Com formação em História pela Pontifícia Universidade Católica de São Paulo (PUC-SP) e doutorado em Teoria Literária e Literatura Comparada pela Freie Universität Berlin, Márcio Seligmann-Silva é reconhecido como um importante leitor e tradutor da obra de Walter Benjamin, além de produzir pesquisas sobre o testemunho, as artes e a memória da violência das ditaduras latino-americanas. Entre as obras de sua autoria, destacam-se Ler o livro do mundo. Walter Benjamin: romantismo e crítica poética (1999) e O local da diferença (2005) – publicações vencedoras do Prêmio Mario de Andrade e do Prêmio Jabuti, respectivamente –, além da organização de livros como História, memória e literatura (2006) e Imagem e violência (2012).
Professor Márcio, agradeço a sua disponibilidade para esta entrevista. Tomando como ponto de partida o seu recente trabalho de curadoria na exposição MemoriAntonia junto com o pesquisador Diego Matos, gostaria de saber como a proposta chegou até vocês e como foi a pensar e desenvolver este trabalho.
Márcio Seligmann-Silva: Eu frequento muito o Centro Maria Antônia, e me lembro de estar em um evento sobre a ditadura militar – acredito que se tratava do lançamento de teses defendidas na UNICAMP em agosto de 2019 e que foram transformadas em livros – quando a professora Lúcia Maciel de Oliveira, diretora da instituição, decidiu conversar comigo.
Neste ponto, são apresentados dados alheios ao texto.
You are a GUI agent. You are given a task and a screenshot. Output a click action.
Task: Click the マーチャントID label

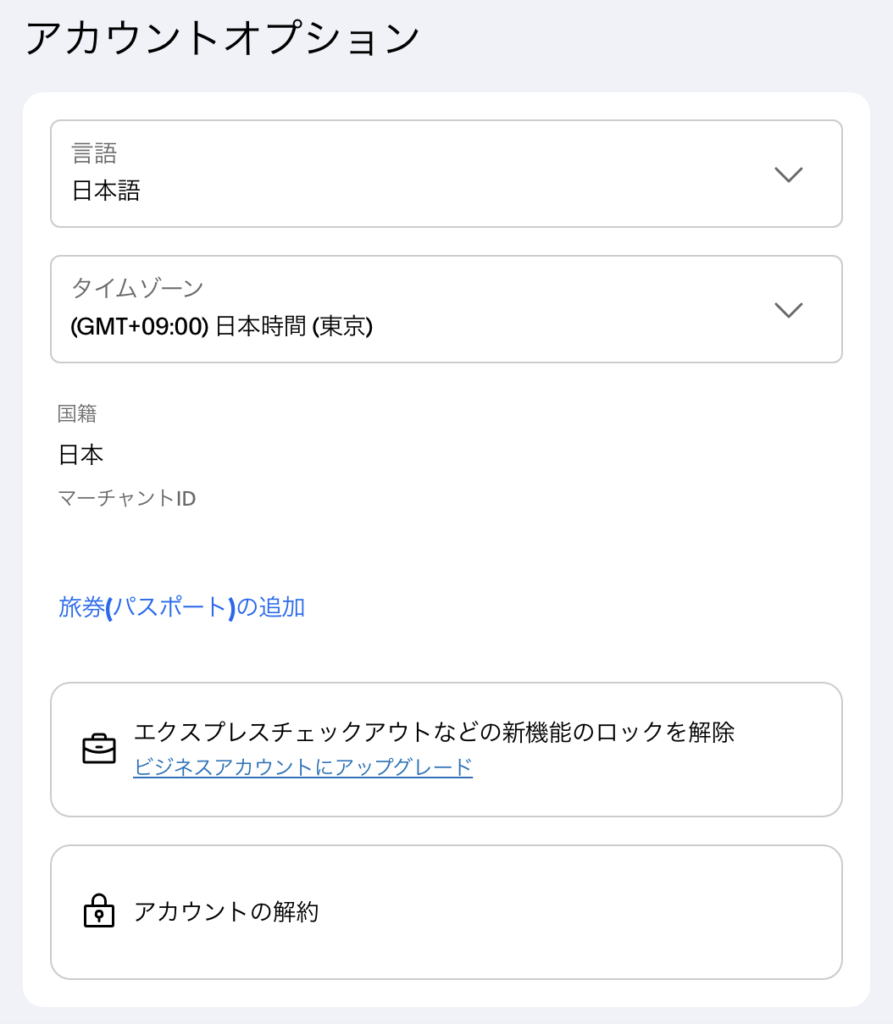(x=127, y=497)
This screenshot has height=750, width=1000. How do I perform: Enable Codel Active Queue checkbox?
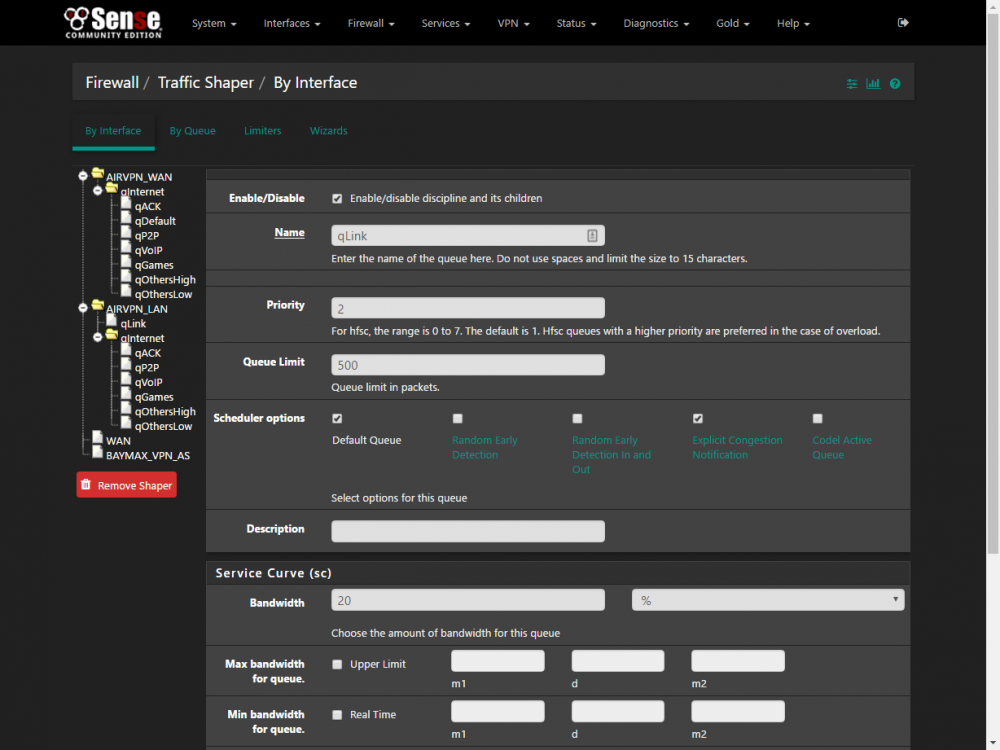818,418
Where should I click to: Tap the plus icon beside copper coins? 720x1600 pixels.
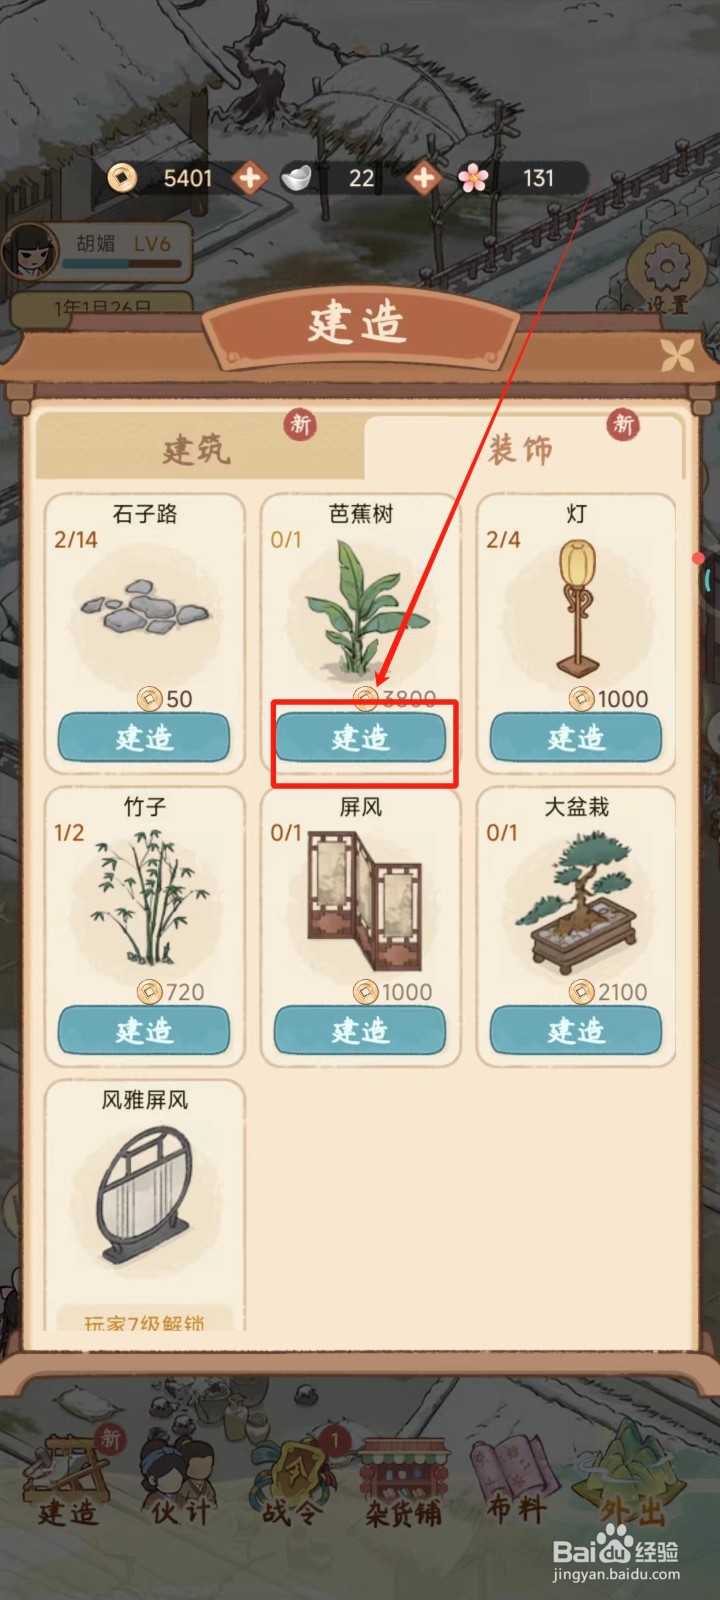tap(249, 179)
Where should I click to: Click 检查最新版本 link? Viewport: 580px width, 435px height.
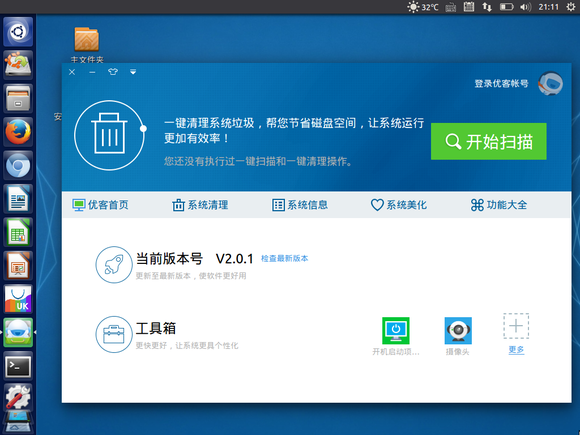tap(284, 259)
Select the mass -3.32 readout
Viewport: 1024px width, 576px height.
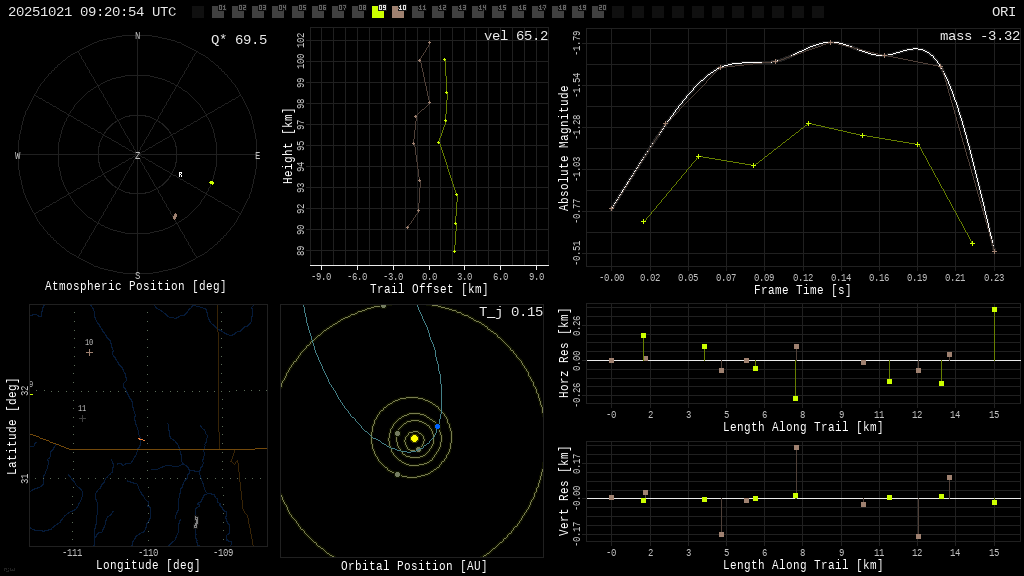tap(979, 36)
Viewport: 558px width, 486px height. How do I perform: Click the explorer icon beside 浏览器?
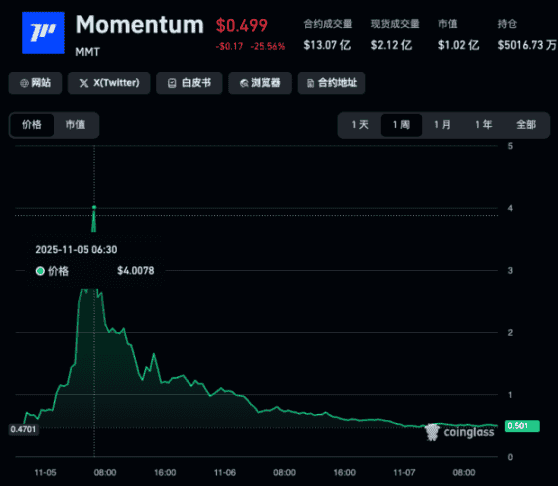tap(244, 83)
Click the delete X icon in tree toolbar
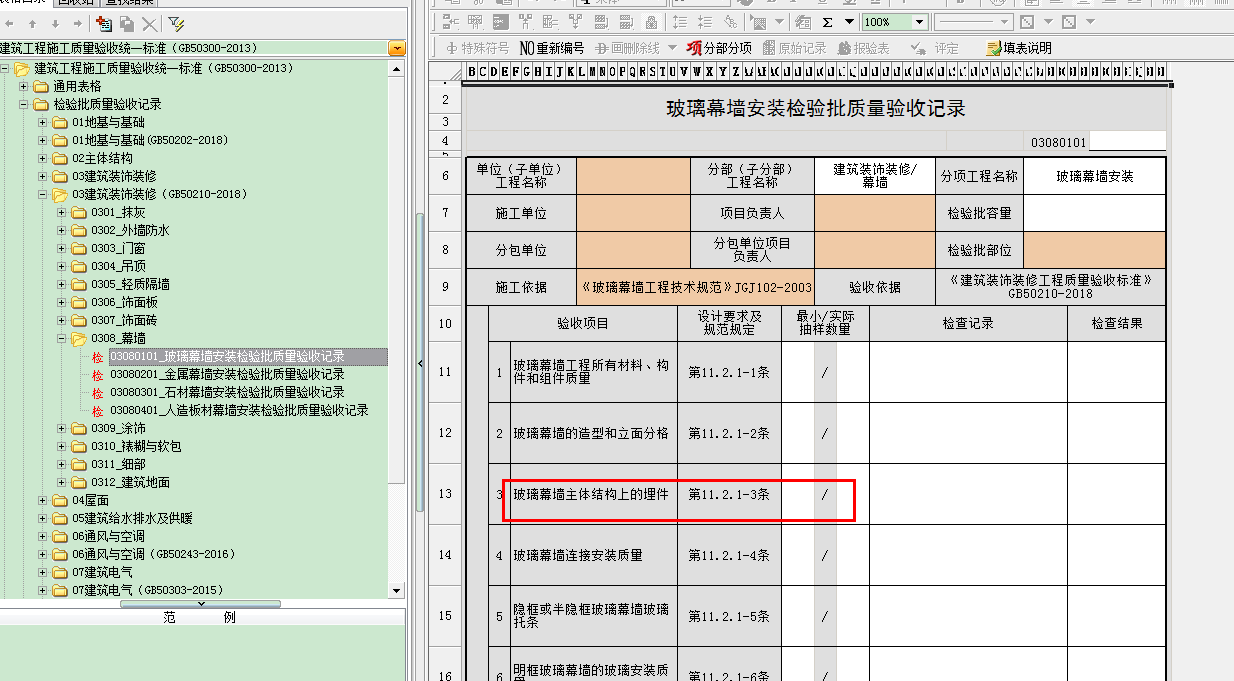This screenshot has width=1234, height=681. [149, 23]
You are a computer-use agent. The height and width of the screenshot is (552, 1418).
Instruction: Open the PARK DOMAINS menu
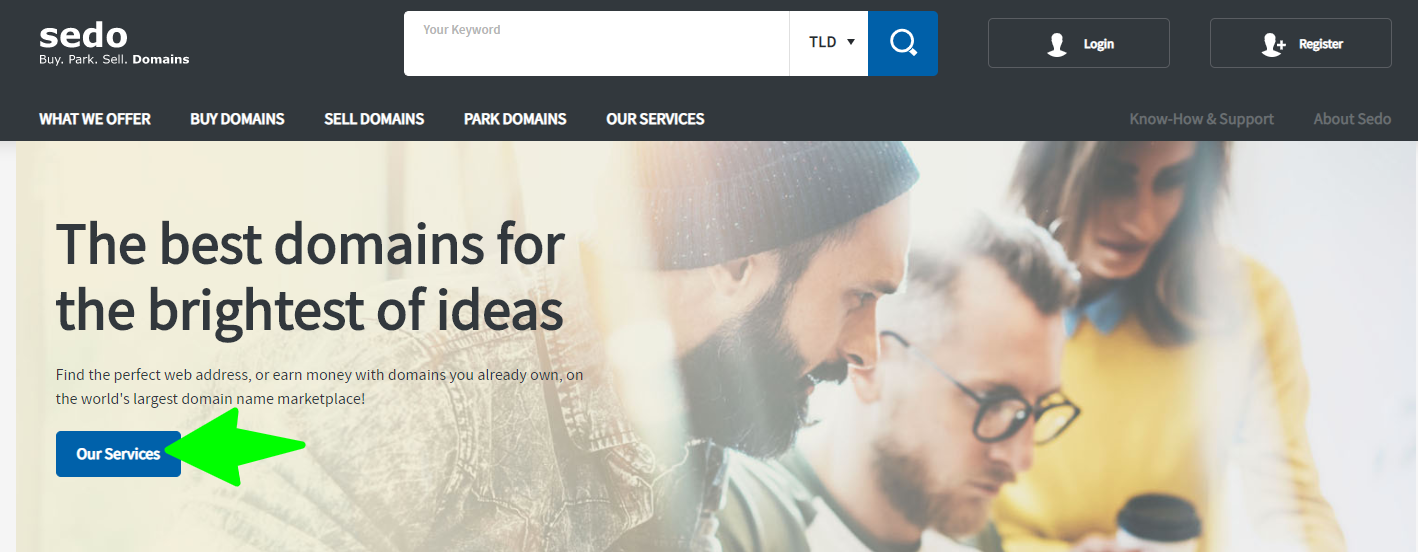pos(515,119)

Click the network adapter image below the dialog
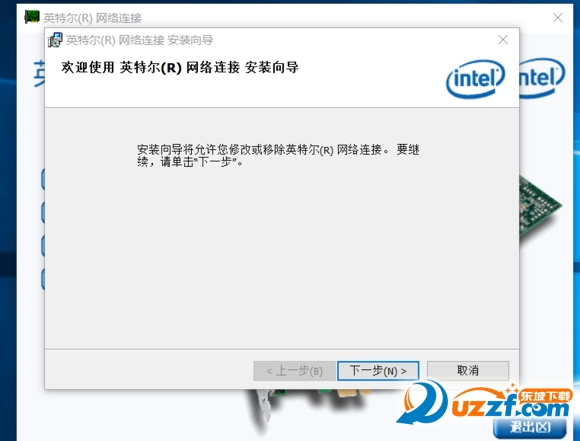307,407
Ela sabia dos meus trabalhos sobre memória e a ditadura e disse sentir falta de um espaço voltado para a inscrição desse passado naquele local de grande significado histórico e simbólico para o Brasil. Após esse primeiro contato, que ocorreu há pouco mais de dois anos, passei a pensar em uma exposição, pois percebia a importância dos dispositivos visuais de inscrição e de transmissão desse passado. Me interessou ver como esses dispositivos visuais eram capazes de se atualizar, produzindo uma empatia e um interesse que é difícil de despertar em uma população que está o tempo todo ocupada com outras preocupações bastante prementes, em uma sociedade que precariza os empregos, a cidade e a vida de modo geral.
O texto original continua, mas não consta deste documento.